Final answer:
Unit-of-account costs arise from the way inflation makes money less reliable as a unit of measurement. This can lead to purchasing power redistributions, blurred price signals, and long-term planning difficulties. Option (c) is the correct answer since it directly addresses the reliability of money as a unit of measurement during inflation.
Step-by-step explanation:
Unit-of-account costs in economics refer to the issues that arise when using money as a measurement of value, particularly in times of inflation. Option (c) - 'arise from the way inflation makes money less reliable as a unit of measurement' is the correct answer to the question about the unit-of-account costs.
Inflation can cause money to be an unreliable measure of value, which can lead to problems such as unintended redistributions of purchasing power, blurred price signals, and difficulties in long-term planning.
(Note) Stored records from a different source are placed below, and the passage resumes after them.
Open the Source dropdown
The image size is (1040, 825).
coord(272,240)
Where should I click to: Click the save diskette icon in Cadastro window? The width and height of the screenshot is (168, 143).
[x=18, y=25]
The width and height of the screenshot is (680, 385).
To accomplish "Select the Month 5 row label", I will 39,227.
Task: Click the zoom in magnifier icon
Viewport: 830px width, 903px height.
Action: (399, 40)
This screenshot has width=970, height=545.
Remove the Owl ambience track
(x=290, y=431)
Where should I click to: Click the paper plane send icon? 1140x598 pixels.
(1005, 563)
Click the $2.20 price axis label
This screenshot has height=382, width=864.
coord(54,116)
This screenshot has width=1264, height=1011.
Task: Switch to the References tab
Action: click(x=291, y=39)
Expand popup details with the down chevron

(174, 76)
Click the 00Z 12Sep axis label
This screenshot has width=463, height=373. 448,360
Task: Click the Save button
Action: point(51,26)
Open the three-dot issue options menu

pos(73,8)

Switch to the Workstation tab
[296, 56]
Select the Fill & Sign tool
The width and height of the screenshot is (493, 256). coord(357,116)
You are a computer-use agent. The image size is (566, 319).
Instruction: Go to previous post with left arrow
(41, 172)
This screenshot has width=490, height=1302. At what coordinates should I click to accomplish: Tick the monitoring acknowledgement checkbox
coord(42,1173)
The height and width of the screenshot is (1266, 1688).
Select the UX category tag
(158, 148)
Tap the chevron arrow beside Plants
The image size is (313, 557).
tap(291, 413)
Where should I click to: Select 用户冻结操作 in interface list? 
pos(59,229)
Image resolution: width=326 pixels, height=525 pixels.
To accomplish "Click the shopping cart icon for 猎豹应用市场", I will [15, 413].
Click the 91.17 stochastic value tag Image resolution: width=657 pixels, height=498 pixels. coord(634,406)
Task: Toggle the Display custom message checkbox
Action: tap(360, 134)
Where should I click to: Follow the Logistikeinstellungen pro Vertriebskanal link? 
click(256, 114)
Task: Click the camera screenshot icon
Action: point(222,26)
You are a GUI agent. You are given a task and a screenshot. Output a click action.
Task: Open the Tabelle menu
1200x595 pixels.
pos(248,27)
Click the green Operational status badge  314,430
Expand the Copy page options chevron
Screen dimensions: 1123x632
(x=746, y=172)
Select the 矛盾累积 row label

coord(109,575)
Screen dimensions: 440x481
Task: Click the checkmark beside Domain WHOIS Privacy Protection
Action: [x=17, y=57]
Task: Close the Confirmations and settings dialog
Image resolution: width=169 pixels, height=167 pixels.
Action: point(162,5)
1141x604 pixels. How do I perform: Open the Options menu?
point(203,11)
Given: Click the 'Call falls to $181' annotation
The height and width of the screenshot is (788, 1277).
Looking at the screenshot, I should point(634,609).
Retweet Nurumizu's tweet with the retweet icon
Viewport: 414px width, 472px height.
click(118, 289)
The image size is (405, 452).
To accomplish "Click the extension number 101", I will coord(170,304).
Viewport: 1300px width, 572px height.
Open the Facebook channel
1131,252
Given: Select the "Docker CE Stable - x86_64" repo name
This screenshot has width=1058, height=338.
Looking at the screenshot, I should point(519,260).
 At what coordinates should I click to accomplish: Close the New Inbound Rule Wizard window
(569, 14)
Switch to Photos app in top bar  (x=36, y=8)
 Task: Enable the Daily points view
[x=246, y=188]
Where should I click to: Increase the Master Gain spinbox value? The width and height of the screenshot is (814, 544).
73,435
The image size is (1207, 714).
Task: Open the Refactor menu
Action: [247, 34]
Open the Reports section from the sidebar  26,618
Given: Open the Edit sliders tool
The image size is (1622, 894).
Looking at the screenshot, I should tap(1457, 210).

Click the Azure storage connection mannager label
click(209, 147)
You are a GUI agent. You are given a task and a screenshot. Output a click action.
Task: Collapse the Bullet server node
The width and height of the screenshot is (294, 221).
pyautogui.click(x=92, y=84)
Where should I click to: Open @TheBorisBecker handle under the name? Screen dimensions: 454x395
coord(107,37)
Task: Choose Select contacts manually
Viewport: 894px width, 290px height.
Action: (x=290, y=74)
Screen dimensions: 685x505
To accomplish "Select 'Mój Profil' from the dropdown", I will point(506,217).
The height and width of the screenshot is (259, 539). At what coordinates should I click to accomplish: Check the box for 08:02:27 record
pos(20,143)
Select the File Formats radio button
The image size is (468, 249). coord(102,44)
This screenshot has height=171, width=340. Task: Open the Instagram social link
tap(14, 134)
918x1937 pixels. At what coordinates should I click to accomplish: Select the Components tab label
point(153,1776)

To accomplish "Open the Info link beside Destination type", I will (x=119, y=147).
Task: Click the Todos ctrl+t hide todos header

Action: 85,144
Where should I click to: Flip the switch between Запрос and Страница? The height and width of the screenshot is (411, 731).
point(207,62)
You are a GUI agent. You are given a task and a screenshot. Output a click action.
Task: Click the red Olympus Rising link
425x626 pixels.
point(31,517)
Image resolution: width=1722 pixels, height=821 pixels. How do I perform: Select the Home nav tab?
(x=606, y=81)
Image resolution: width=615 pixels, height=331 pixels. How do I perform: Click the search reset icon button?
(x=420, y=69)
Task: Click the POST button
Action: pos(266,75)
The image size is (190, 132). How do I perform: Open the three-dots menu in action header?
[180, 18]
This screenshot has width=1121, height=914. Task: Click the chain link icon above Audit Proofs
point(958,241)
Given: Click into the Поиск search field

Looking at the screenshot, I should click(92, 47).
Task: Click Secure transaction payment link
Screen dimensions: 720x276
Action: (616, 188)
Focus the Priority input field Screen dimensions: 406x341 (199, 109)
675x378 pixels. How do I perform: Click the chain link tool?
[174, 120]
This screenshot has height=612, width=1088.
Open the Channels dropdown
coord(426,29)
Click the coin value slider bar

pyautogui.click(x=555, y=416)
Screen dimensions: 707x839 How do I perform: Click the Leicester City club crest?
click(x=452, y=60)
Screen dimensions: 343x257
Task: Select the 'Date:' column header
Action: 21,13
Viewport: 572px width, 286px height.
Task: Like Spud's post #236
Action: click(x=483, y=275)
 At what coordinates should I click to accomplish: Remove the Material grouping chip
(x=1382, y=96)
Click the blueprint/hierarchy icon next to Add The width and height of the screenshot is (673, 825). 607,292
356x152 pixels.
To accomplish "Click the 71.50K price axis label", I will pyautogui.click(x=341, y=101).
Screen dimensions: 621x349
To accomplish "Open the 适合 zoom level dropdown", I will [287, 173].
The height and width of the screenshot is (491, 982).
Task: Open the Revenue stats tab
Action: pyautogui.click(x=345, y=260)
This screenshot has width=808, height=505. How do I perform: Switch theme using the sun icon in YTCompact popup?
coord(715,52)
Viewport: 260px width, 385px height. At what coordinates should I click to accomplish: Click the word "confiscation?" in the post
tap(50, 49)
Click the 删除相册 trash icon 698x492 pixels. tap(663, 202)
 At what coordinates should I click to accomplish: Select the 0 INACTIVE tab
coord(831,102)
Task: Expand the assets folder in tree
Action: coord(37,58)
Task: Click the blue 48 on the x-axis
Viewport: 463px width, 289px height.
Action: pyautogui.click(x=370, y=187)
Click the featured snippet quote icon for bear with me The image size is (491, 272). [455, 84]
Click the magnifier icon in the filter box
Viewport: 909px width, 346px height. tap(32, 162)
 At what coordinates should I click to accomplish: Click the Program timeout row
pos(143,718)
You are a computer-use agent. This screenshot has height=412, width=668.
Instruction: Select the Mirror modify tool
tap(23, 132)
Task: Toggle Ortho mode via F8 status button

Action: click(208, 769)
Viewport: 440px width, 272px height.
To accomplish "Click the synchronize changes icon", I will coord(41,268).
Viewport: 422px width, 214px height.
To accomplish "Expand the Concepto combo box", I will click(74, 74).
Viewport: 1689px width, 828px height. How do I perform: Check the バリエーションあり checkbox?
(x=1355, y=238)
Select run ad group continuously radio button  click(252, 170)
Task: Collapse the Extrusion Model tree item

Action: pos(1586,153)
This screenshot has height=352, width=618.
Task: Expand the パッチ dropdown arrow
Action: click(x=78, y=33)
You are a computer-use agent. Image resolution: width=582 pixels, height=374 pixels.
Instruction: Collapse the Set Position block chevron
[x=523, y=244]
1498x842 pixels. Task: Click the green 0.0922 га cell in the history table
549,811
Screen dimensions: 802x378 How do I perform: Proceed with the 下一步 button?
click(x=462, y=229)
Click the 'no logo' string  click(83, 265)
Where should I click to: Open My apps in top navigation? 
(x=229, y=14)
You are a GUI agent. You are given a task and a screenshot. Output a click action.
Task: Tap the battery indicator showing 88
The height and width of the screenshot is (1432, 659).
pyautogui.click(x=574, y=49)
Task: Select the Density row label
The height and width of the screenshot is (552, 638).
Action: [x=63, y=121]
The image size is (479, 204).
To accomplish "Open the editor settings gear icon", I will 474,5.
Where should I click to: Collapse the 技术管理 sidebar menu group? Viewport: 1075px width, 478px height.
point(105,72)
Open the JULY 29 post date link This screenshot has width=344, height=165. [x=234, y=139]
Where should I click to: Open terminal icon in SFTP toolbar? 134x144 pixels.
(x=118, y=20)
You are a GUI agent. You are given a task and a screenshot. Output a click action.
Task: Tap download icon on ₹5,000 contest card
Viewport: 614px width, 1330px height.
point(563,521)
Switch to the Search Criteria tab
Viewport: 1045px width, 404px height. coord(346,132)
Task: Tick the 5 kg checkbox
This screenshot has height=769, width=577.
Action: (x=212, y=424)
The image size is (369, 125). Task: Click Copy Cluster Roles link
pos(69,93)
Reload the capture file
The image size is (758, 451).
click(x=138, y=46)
People holding cash or financial assets with returns that do not keep pace with inflation will experience a reduction in their purchasing power. For instance, money in a savings account earning interest below the inflation rate effectively yields a negative real rate of return.
Thus, inflation complicates financial decision-making, as nominal returns may not reflect actual increases in wealth or purchasing power.
High inflation rates can also obscure price signals, making it challenging for markets to operate efficiently and complicating long-term savings and investment decisions. Businesses may spend more effort and resources on profiting from or protecting against inflation, rather than focusing on productivity, innovation, or improving services.